=== 抜粋 ===
説明

粘着剤組成物及び積層体

【課題】本発明は、熱収縮性光学フィルム、特に偏光板積層体に使用された場合に、優れた凝集力を有すると共に、残存応力の発生に起因する剥れや光漏れの発生が抑制された粘着剤組成物を提供することを目的とする。
【解決手段】水酸基を有するエチレン性不飽和モノマー(A)を含むエチレン性不飽和モノマーを重合してなる水酸基価が0.3〜30mgKOH/gであり、[X]−[Y]−[Z]で表される構造を有するブロック樹脂を含む粘着剤組成物であって、
ブロック樹脂のブロック[X]及び[Z]は、ガラス転移温度(Tg)がそれぞれ独立に10℃以上のブロックであり、ブロック[Y]は、ガラス転移温度(Tg)が−10℃以下のブロックであり、かつ、
ブロック[X]と[Y]と[Z]との重量比が、[X]3〜40重量%、[Y]50〜94重量%、[Z]3〜40重量%である粘着剤組成物。

【発明の詳細な説明】
【技術分野】
【0001】
本発明は、粘着剤組成物及び該粘着剤組成物を用いてなる積層体に関する。更に詳しくは、光学材料を積層する用途に好適な粘着剤組成物に関する。又、本発明は、粘着剤組成物から形成される粘着剤層上に光学部材が積層されてなる積層体に関し、液晶表示装置に使用することができ、視認性に優れた液晶表示装置を提供することができる積層体に関する。
【背景技術】
【0002】
溶剤型のアクリル系粘着剤は一般的な熱ラジカル重合によって官能基を有するモノマーをラジカル重合した後、硬化剤により硬化することで、保持力・凝集力を発現することが知られている。しかし、このような粘着剤によって熱収縮する光学部材を貼り合わされた積層体は、光学部材に残存する応力が残存し光学フィルム用途などへの使用適性に劣るものであった。特にこの光学部材が偏光板である際は、残存応力によって光漏れ(熱ムラ)が生じた。
=== 抽出データ ===
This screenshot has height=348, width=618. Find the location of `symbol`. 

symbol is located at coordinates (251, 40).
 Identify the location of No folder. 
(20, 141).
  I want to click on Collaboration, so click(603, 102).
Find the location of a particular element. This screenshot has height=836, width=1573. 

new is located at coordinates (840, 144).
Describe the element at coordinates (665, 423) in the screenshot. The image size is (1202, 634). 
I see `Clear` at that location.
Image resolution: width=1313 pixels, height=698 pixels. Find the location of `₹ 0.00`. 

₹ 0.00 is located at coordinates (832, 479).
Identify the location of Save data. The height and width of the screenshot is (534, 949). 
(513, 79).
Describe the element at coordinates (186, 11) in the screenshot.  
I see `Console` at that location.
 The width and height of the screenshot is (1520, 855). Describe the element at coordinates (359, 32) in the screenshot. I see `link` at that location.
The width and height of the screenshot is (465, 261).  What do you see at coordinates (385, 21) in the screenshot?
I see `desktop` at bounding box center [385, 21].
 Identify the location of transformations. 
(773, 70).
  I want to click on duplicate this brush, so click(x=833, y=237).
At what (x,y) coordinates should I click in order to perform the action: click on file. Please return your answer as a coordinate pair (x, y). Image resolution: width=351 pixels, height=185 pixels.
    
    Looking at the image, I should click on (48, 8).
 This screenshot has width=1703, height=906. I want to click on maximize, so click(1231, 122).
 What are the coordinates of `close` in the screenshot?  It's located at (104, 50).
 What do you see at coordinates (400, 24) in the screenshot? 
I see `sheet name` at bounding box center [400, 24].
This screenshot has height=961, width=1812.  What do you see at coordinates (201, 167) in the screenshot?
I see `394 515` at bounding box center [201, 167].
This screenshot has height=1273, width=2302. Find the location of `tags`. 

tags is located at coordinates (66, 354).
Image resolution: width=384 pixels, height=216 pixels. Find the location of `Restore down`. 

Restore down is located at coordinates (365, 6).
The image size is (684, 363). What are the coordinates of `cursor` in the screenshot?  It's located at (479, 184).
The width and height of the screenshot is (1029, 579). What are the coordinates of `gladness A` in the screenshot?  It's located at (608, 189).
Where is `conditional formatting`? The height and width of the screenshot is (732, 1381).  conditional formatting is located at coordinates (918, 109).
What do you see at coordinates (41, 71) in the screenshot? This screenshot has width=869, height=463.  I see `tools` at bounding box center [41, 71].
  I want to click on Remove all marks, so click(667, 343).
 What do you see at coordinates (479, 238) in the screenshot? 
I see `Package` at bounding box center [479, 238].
===
> [取り組む課題]:
**1.** 粘着剤組成物の文書によると、ブロック[Y]のガラス転移温度(Tg)はどの範囲とされていますか。
**2.** 粘着剤組成物の文書のうち、「粘着剤組成物及び積層体」から「ことができる積層体に関する。」までを一字一句違えずに書き写してください。
**3.** 粘着剤組成物の文書を、最後の文の後から書き継いでください。
項目は本文とは別の資料です。

> [最終解答]:
**1.** −10℃以下です。

**2.**
粘着剤組成物及び積層体

【課題】本発明は、熱収縮性光学フィルム、特に偏光板積層体に使用された場合に、優れた凝集力を有すると共に、残存応力の発生に起因する剥れや光漏れの発生が抑制された粘着剤組成物を提供することを目的とする。
【解決手段】水酸基を有するエチレン性不飽和モノマー(A)を含むエチレン性不飽和モノマーを重合してなる水酸基価が0.3〜30mgKOH/gであり、[X]−[Y]−[Z]で表される構造を有するブロック樹脂を含む粘着剤組成物であって、
ブロック樹脂のブロック[X]及び[Z]は、ガラス転移温度(Tg)がそれぞれ独立に10℃以上のブロックであり、ブロック[Y]は、ガラス転移温度(Tg)が−10℃以下のブロックであり、かつ、
ブロック[X]と[Y]と[Z]との重量比が、[X]3〜40重量%、[Y]50〜94重量%、[Z]3〜40重量%である粘着剤組成物。

【発明の詳細な説明】
【技術分野】
【0001】
本発明は、粘着剤組成物及び該粘着剤組成物を用いてなる積層体に関する。更に詳しくは、光学材料を積層する用途に好適な粘着剤組成物に関する。又、本発明は、粘着剤組成物から形成される粘着剤層上に光学部材が積層されてなる積層体に関し、液晶表示装置に使用することができ、視認性に優れた液晶表示装置を提供することができる積層体に関する。

**3.**
【0003】
一方、リビングラジカル重合により設計された末端近傍に官能基を有する樹脂に硬化剤を配合し粘着剤組成物として利用する検討が報告されている。このような設計を行うことで、反応性の高い樹脂末端近傍の官能基を有効に使用することができ、少量の硬化剤量で高い硬化性や凝集力を得られている。しかし、このような樹脂を上記の光学部材用の粘着剤組成物と使用しても満足な物性を得るには至らなかった。(特許文献1〜2)
【特許文献1】特開平11−236428号公報
【特許文献2】特表2002−523570号公報
【発明の開示】
【発明が解決しようとする課題】
【0004】
本発明は、熱収縮性光学フィルム、特に偏光板積層体に使用された場合に、優れた凝集力を有すると共に、残存応力の発生に起因する剥れや光漏れの発生が抑制された粘着剤組成物を提供することを目的とする。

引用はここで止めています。